What you should do —
Swap "accomplish" for "achieve" in the material starting at the line containing "The width and height of the screenshot is (821, 581)." and ending at the line containing "I will pos(453,359).". Reproduce only those lines, with everything else left unchanged.

Exercise materials —

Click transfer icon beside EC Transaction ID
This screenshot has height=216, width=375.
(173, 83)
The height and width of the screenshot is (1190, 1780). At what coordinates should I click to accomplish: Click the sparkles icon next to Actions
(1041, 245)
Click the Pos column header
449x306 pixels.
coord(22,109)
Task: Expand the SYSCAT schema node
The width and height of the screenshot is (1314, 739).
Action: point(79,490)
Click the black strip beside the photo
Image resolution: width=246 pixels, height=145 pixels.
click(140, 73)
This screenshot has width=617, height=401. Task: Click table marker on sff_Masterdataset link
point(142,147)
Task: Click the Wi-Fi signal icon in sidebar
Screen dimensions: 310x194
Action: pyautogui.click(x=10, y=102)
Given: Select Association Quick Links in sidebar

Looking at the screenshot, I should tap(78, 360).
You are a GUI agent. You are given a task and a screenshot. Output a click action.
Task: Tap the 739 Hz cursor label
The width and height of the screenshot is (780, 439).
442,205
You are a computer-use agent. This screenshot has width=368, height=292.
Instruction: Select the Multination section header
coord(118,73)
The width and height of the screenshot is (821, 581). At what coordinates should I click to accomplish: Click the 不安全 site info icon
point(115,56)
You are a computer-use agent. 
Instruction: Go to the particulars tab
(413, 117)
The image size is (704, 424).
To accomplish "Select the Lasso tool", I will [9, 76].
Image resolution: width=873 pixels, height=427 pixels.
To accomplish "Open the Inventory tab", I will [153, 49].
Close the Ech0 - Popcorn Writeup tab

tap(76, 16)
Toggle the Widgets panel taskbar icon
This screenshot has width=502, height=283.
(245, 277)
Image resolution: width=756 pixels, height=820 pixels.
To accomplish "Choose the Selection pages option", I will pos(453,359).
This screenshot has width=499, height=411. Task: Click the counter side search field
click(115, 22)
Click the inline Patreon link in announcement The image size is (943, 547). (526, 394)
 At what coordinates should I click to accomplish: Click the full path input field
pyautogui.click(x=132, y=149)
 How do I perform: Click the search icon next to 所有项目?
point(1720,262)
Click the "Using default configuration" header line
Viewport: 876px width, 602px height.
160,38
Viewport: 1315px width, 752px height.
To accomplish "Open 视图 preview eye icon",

Solution to the problem —
The width and height of the screenshot is (821, 581). At what coordinates should I click to achieve: Click the 不安全 site info icon
point(115,56)
You are a computer-use agent. 
Instruction: Go to the particulars tab
(413, 117)
The image size is (704, 424).
To achieve "Select the Lasso tool", I will [9, 76].
Image resolution: width=873 pixels, height=427 pixels.
To achieve "Open the Inventory tab", I will [153, 49].
Close the Ech0 - Popcorn Writeup tab

tap(76, 16)
Toggle the Widgets panel taskbar icon
This screenshot has width=502, height=283.
(245, 277)
Image resolution: width=756 pixels, height=820 pixels.
To achieve "Choose the Selection pages option", I will pos(453,359).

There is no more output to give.